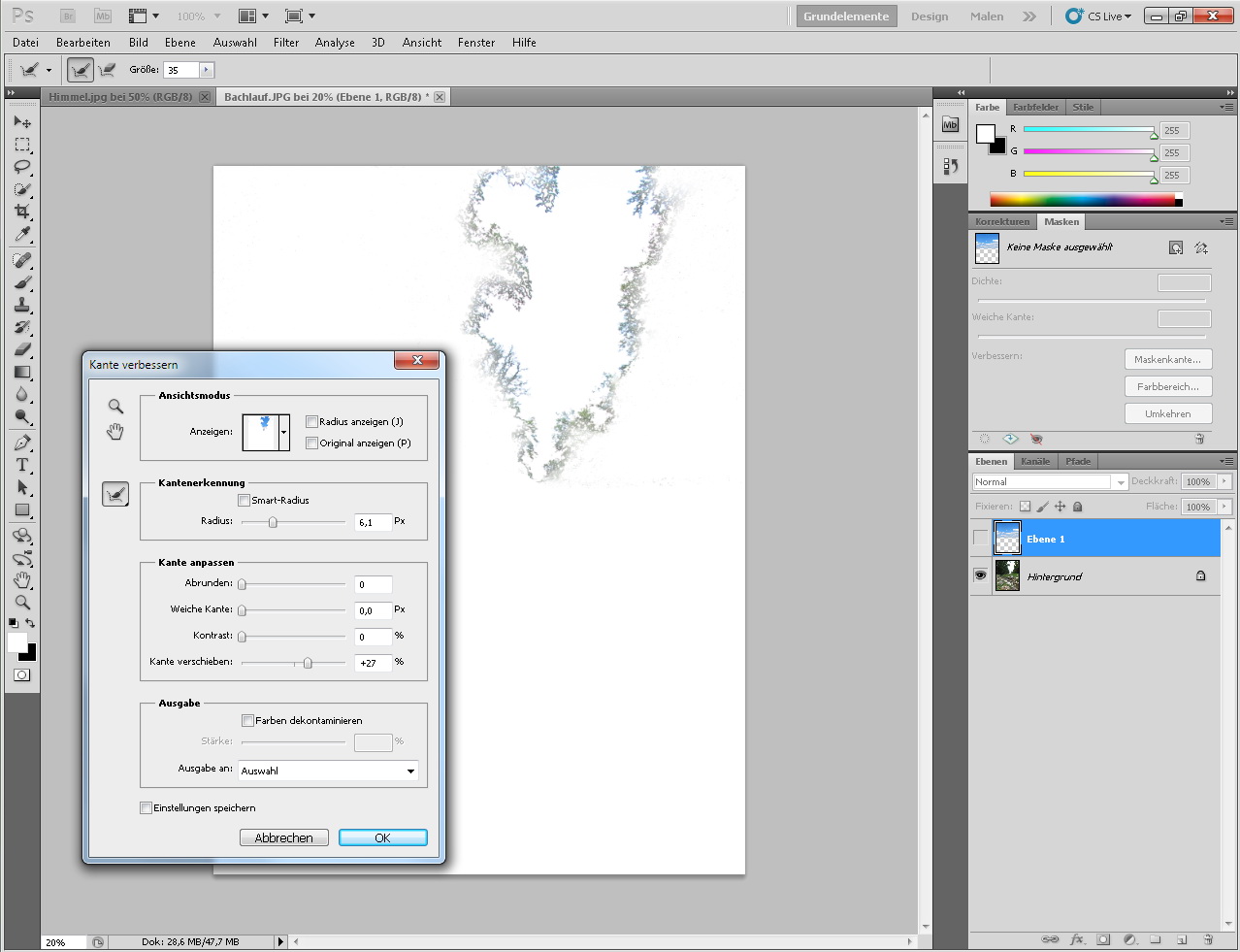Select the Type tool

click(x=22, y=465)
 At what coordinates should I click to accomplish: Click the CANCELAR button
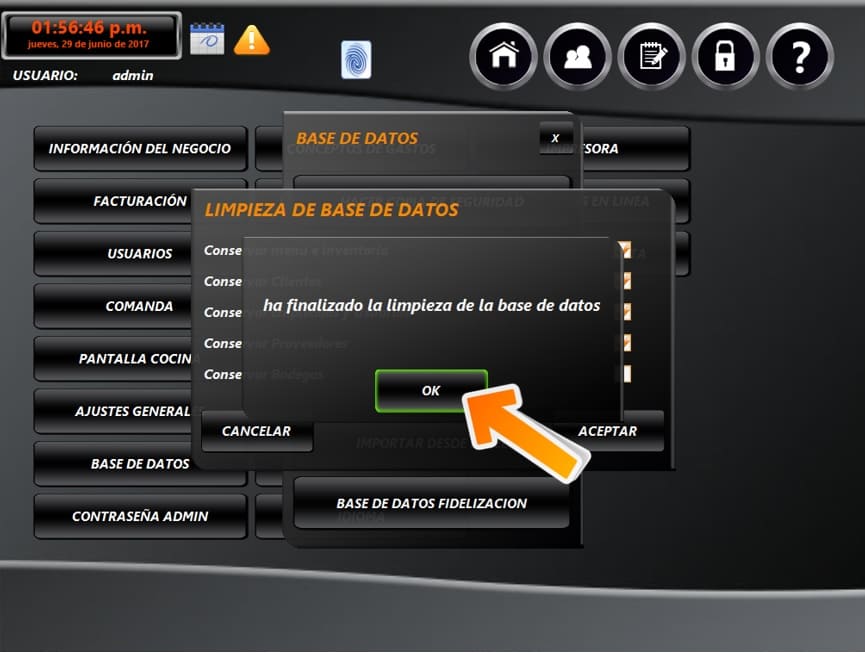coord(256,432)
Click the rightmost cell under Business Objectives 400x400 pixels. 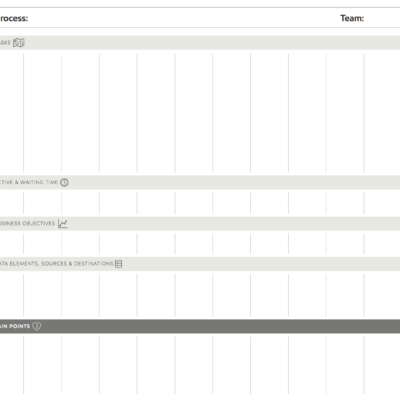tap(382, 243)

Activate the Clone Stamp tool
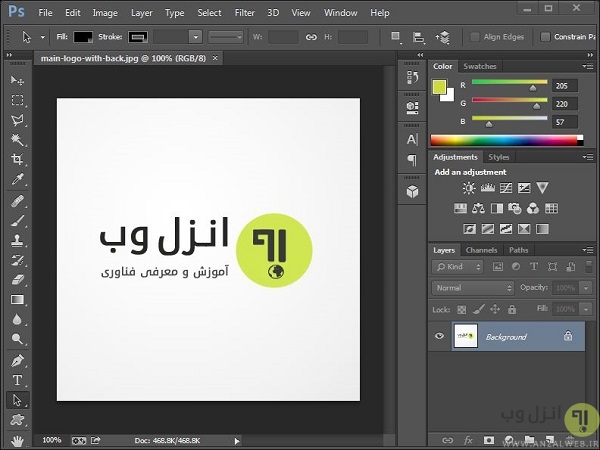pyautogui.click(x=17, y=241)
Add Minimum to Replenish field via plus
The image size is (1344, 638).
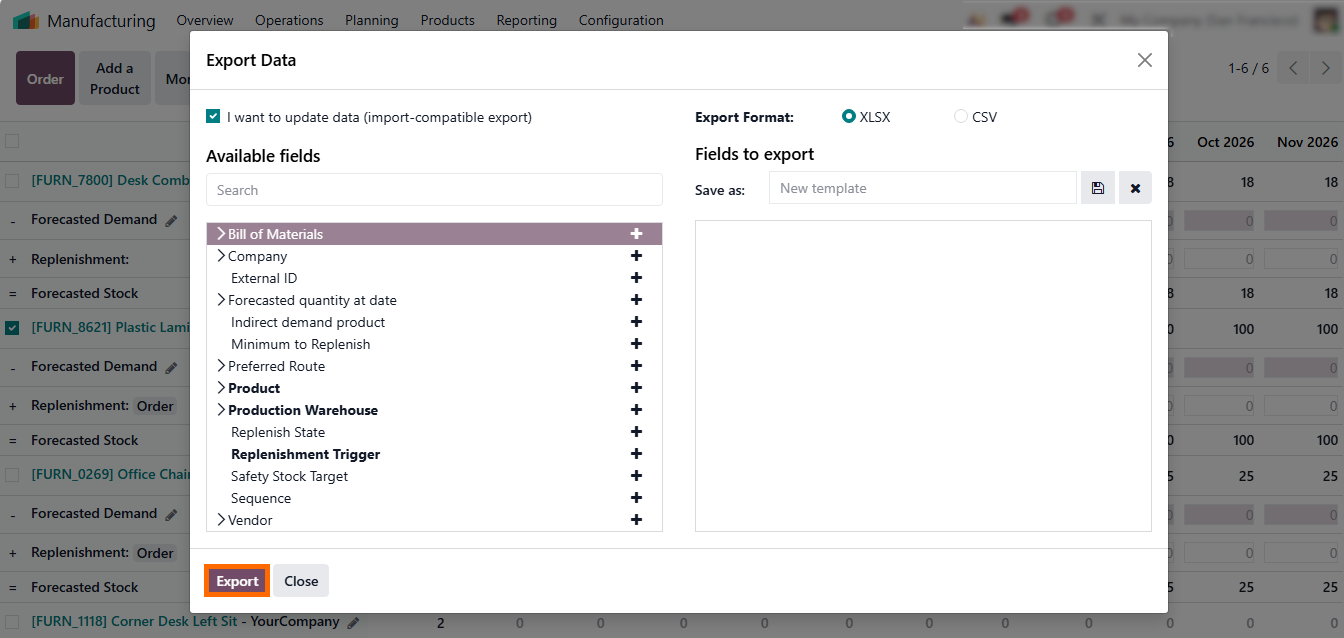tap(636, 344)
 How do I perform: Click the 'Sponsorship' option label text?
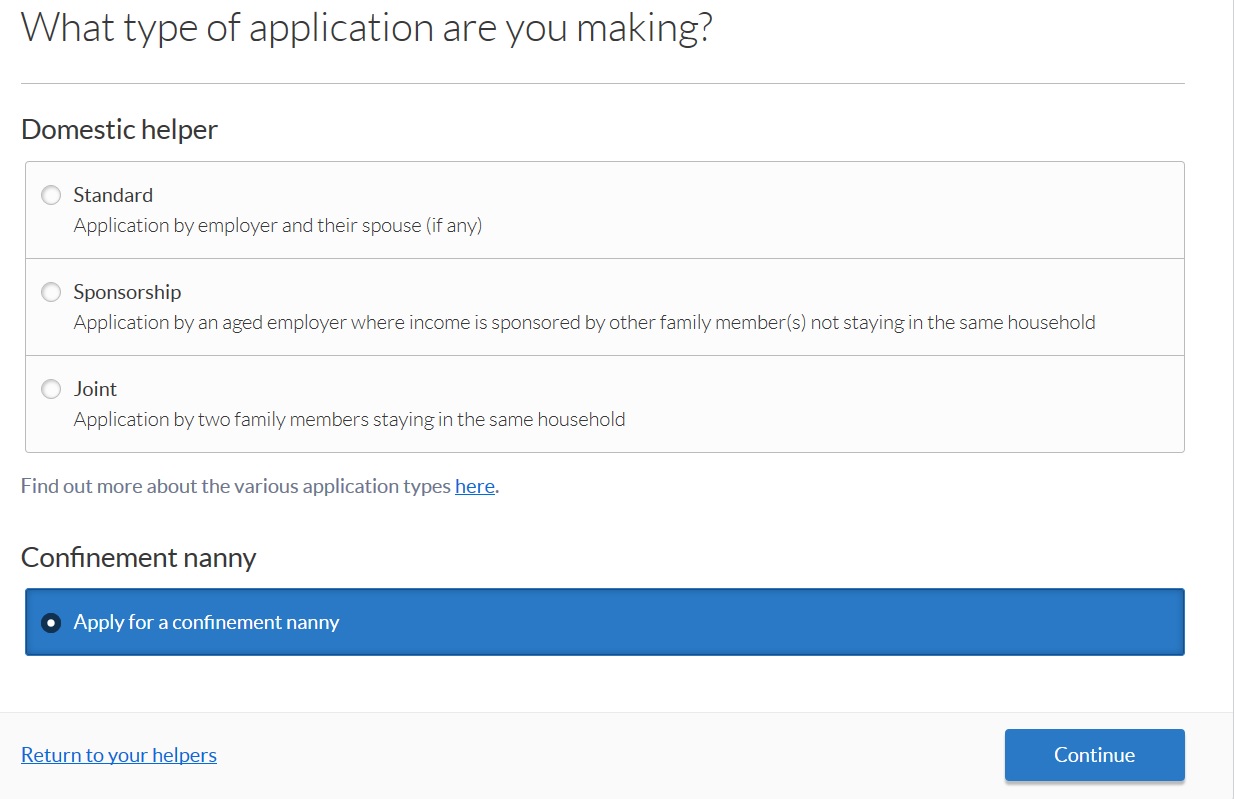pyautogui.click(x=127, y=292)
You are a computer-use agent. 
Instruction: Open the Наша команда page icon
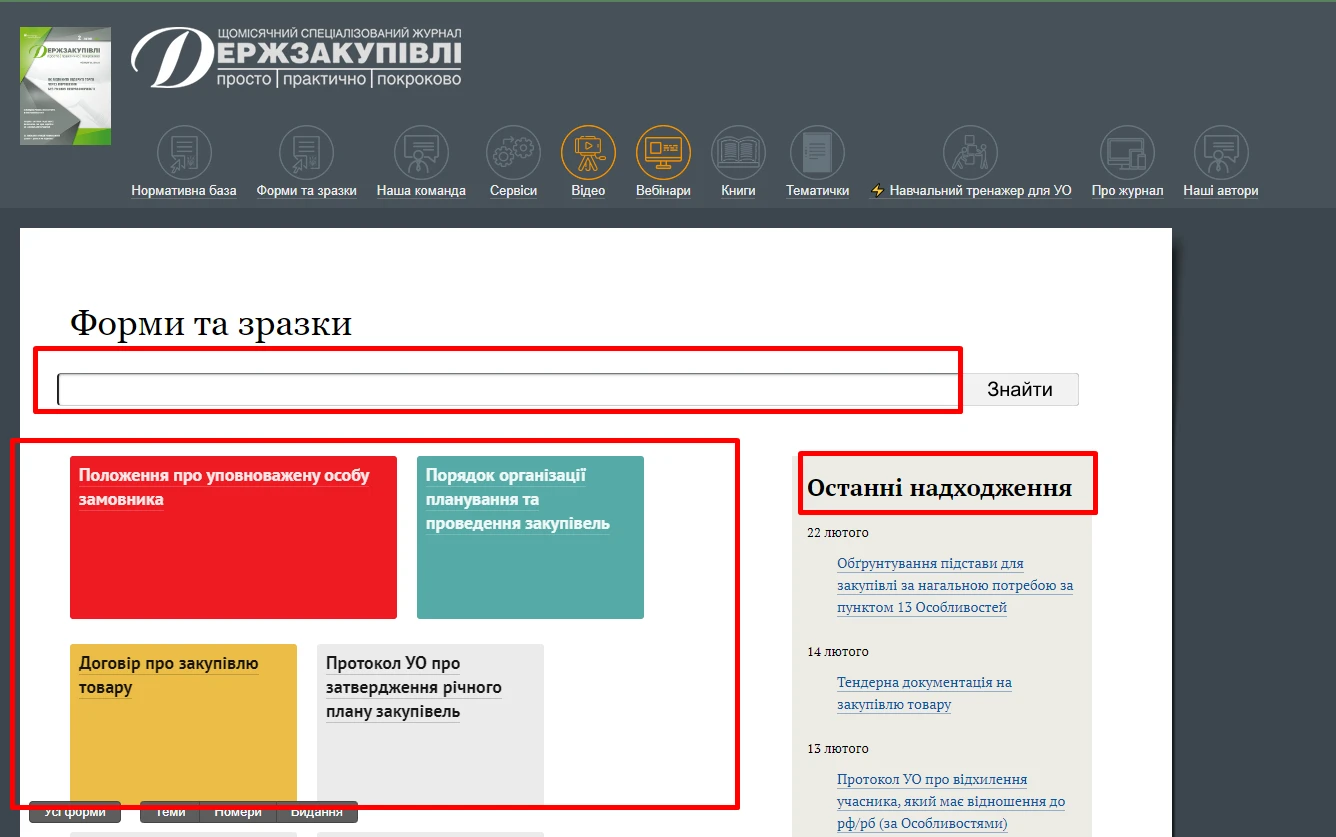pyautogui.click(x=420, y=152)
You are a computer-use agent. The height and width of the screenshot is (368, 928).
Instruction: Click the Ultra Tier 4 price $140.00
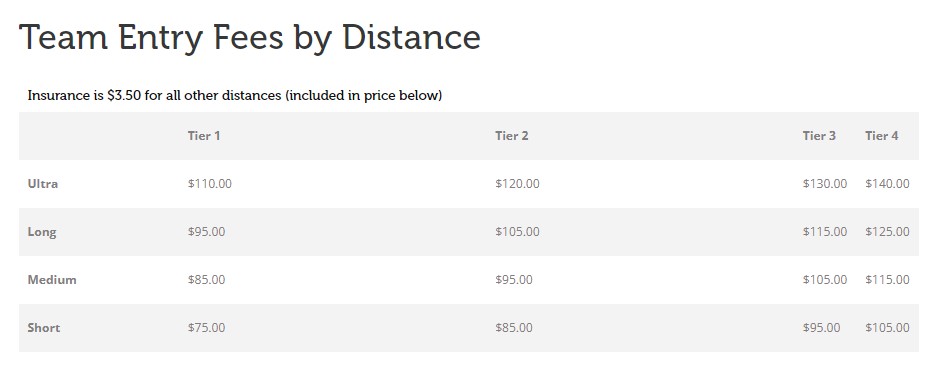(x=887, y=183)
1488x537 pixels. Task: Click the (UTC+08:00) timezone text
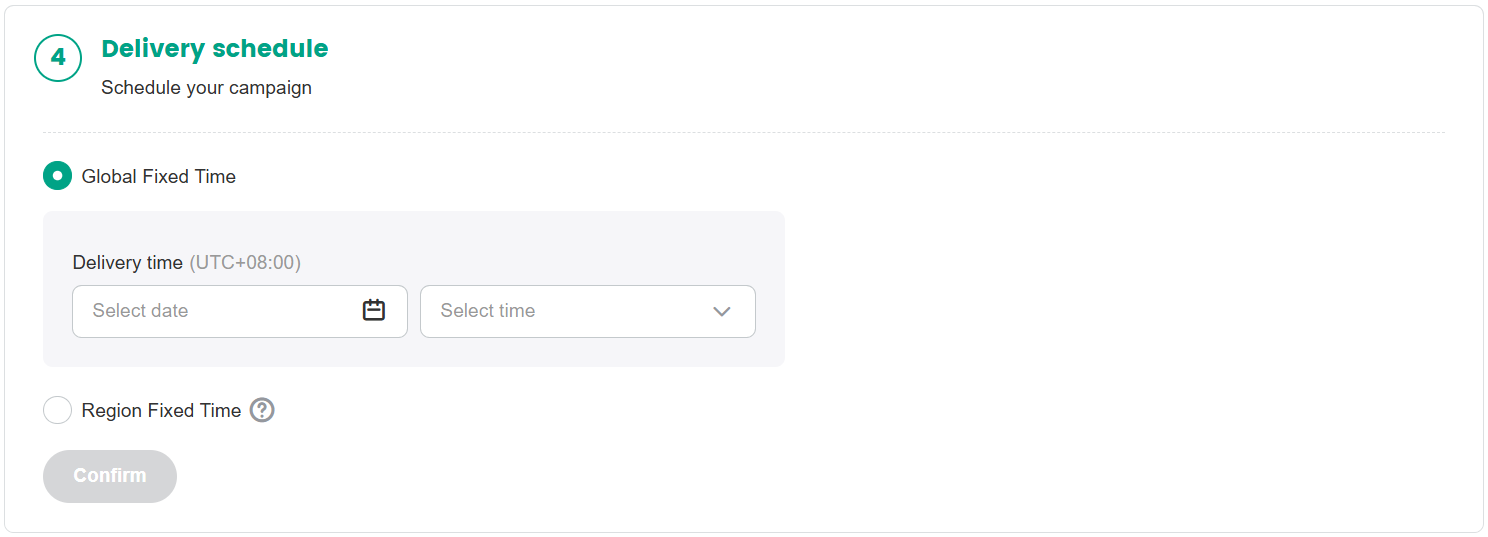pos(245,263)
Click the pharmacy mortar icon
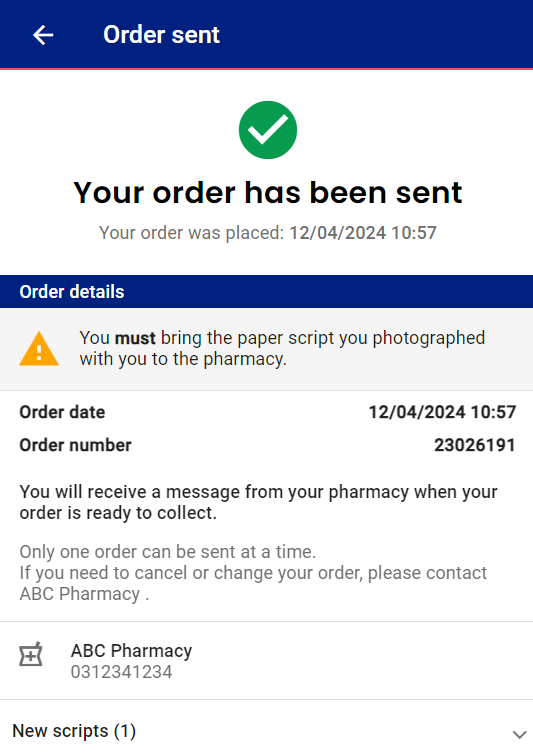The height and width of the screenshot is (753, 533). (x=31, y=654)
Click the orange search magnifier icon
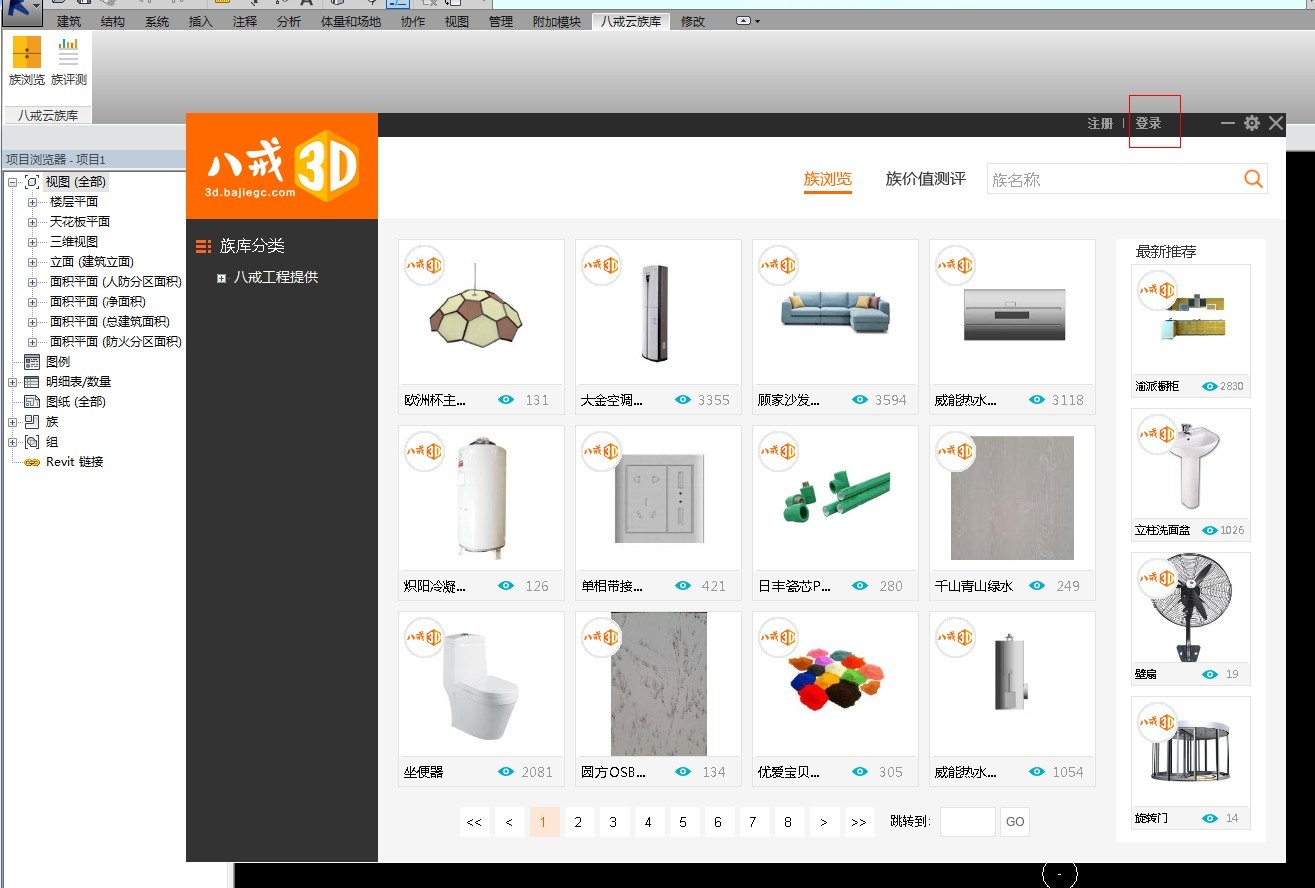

○ ○ ○

— Exercise objective —
Print the lines from the one holding "Instruction: Click the" through the last line of the records, word for word, and omit the pictures.

— Solved problem —
Instruction: Click the Ultra Tier 4 price $140.00
(x=887, y=183)
1488x537 pixels. Task: Click the (UTC+08:00) timezone text
pos(245,263)
Click the pharmacy mortar icon
The height and width of the screenshot is (753, 533). (x=31, y=654)
Click the orange search magnifier icon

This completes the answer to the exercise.